- [What this task involves]:
Should the word "computer" occur in a line of the records, copy that line.

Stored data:
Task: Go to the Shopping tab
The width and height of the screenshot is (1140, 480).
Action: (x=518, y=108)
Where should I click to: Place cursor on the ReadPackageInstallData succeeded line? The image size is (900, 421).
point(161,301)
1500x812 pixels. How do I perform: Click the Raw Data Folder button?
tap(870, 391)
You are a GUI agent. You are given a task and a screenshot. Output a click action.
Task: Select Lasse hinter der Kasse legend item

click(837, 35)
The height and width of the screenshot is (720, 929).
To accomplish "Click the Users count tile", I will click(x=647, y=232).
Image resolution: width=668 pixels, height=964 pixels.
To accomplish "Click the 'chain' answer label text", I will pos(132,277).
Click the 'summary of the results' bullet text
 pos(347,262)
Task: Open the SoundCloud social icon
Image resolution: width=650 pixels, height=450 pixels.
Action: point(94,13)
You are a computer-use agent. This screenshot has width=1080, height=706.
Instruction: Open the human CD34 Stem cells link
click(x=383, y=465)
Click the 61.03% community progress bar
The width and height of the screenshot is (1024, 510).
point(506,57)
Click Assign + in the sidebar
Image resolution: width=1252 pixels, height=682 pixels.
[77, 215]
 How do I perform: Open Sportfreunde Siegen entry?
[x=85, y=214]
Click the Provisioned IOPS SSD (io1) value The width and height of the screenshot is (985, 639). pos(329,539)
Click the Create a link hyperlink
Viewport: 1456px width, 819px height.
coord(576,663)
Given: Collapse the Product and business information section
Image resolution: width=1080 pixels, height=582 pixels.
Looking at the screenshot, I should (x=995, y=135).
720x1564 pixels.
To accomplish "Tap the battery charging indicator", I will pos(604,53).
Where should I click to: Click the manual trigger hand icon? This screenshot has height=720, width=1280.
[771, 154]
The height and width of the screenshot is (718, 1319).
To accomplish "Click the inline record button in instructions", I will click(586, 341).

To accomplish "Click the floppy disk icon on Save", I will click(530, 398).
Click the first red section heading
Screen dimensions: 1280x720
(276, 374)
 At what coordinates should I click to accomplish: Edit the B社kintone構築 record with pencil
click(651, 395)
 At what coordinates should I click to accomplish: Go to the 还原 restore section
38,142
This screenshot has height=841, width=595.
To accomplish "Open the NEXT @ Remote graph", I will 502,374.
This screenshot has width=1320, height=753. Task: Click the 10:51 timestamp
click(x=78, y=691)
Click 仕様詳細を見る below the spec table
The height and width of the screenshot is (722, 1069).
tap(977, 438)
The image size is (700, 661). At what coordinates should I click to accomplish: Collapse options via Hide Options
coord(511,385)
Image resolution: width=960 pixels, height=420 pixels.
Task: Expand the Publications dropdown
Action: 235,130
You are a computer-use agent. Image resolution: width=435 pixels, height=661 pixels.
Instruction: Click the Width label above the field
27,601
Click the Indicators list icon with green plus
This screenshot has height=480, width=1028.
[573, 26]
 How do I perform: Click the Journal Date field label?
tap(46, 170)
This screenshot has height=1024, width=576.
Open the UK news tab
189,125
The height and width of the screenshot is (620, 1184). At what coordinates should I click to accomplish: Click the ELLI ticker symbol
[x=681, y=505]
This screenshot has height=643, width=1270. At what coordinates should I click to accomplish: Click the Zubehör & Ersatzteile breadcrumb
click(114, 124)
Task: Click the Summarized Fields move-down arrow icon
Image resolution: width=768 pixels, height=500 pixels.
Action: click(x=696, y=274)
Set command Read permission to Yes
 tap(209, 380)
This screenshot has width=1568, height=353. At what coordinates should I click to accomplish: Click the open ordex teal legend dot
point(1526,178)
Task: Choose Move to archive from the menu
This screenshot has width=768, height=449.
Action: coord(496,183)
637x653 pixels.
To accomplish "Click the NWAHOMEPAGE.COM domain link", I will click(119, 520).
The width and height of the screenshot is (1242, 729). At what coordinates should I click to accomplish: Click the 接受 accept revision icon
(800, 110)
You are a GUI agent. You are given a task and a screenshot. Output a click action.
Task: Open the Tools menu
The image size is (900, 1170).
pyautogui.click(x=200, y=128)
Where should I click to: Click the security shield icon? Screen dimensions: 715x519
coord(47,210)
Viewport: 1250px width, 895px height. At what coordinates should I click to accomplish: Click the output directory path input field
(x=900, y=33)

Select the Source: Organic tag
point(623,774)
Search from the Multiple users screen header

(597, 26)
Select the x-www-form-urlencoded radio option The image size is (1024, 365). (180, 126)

- [Your response]:
You are a computer-use agent. This screenshot has width=1080, height=706.
You are a computer-use agent. Image resolution: width=435 pixels, height=661 pixels.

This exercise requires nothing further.